当客户端浏览器发起一个跨域的HTTP请求，浏览器经过请求响应，如果没有看到 Access-Control-Allow-Origin 的 header 头部，会认为你的请求是不合法的。换句话说，我们只要在被请求的服务器上设置这个头部，浏览器就会允许我们进行请求。

解决方法

对于简单的请求，我们直接在服务端 设置就可以了。如图，只要请求的地址是 www.a.com 就会被浏览器允许跨域。如果想要允许对于多个来源可以用,号进行隔开；如果想要允许所有来源，设置为*就可以，不过建议不要使用，这样会造成安全隐患。

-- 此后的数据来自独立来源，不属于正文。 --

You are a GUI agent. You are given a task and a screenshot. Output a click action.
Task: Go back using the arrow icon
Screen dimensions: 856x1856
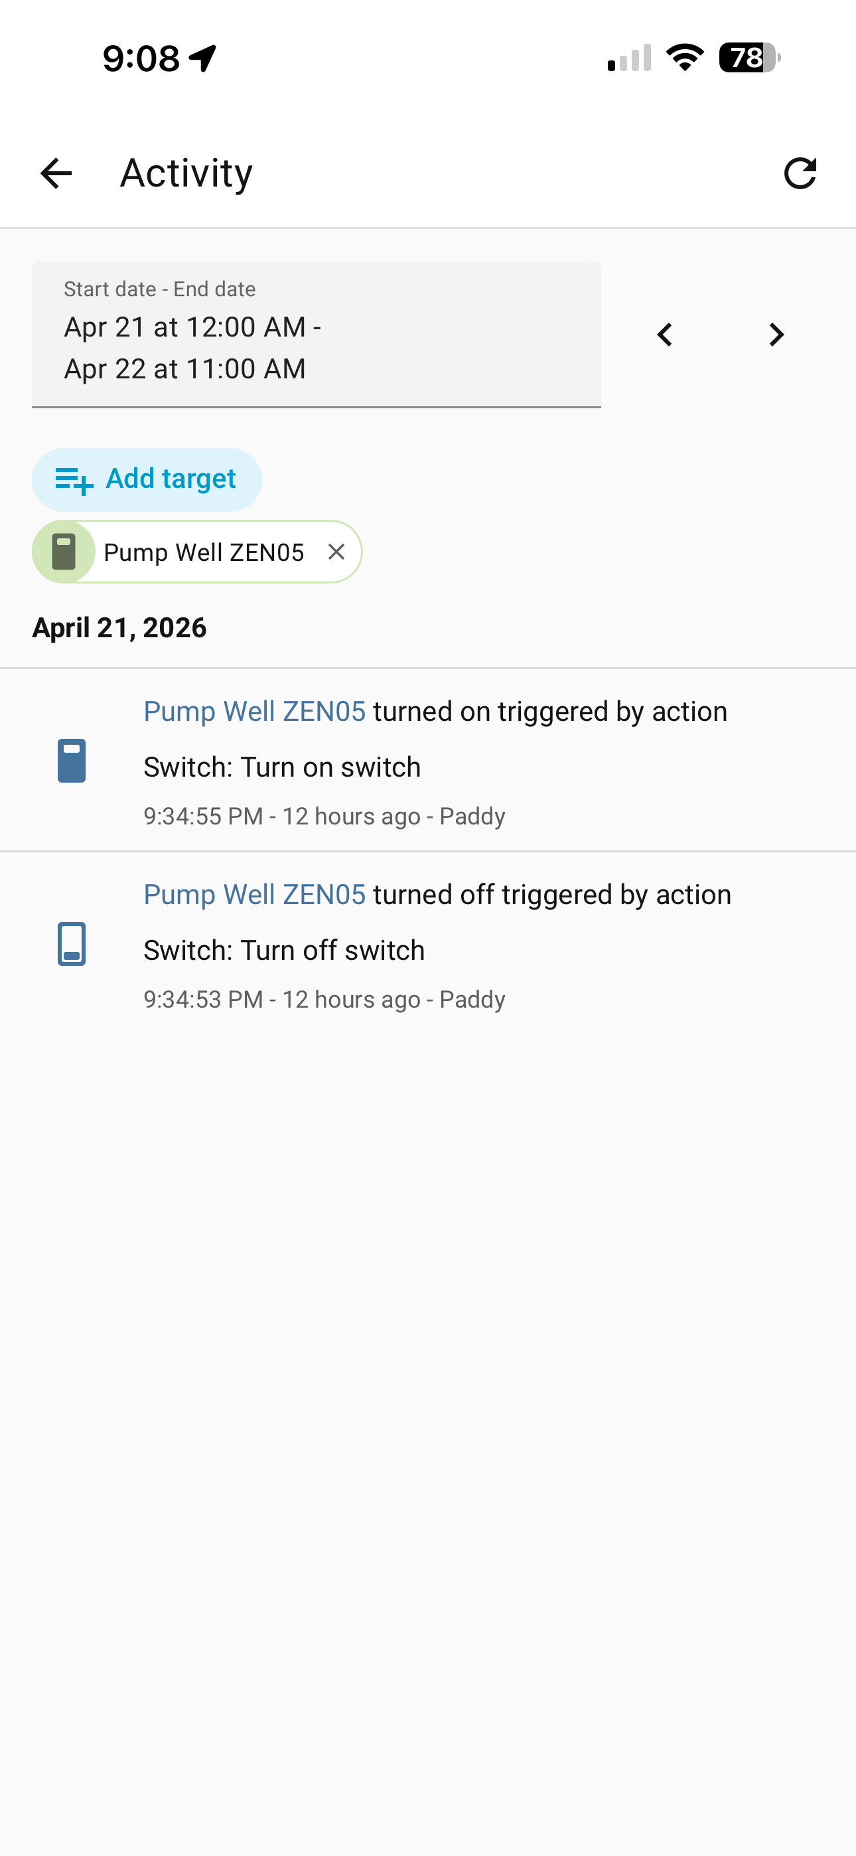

    protected void doGet(HttpServletRequest request, HttpServletResponse response) throws ServletException, IOException {
        //简单请求，直接设置Access-Control-Allow-Origin就可以了
        response.setHeader("Access-Control-Allow-Origin","*");
        //要正确设置响应类型,避免IE出现下载
        response.setContentType("application/json");

        response.getWriter().write("{\"id\":1,\"name\":\"zhangsan\"}");
    }

对于复杂的请求，比如 POST，或者加入了自定义 header 头部，上面的方法就不适用了。下面继续看。

CORS流程

• 请求发起时,浏览器先判断当前是否是跨域的AJAX;
• 如果是,判断是否是普通类型请求(GET类型,无自定义头数据);
• 普通请求,直接发起GET到服务端,在响应头中寻找 Access-Contro-Alow-Origin,如果有且允许,处理响应结果;
• 不是普通请求(非GET类型,或有自定义头), 先 PreFlight(即发起一个 method=OPTIONS) 的请求,
• 要求返回 Access-Control-Allow-Methods 和 Access-Control-Allow-Headers, 内容体为空
• PreFlight 正确执行后, 再发起GET请求, 获得响应结果, 并处理结果.

实现

归根到我们的代码中的实现，只需要在 servlet 中定义 options 请求的处理方法即可。如图

    protected void doOptions(HttpServletRequest req, HttpServletResponse response) {
        response.setHeader("Access-Control-Allow-Origin","*");
        response.setHeader("Access-Control-Allow-Methods","GET,POST,OPTIONS,DELETE");
        response.setHeader("Access-Control-Allow-Headers","reqid,xxx");
    }

注意：Access-Control-Allow-Origin 是必需的。

4.3 两种跨域AJax请求对比

兼容性
Jsonp 对所有浏览器兼容，CORS 对现代浏览器兼容（IE8之后）。

请求方式
Jsonp 只支持GET方式，CORS 支持 GET，POST等。

调用方式
Jsonp 需要服务端封装返回信息，CORS 更像原生 AJax 一样使用。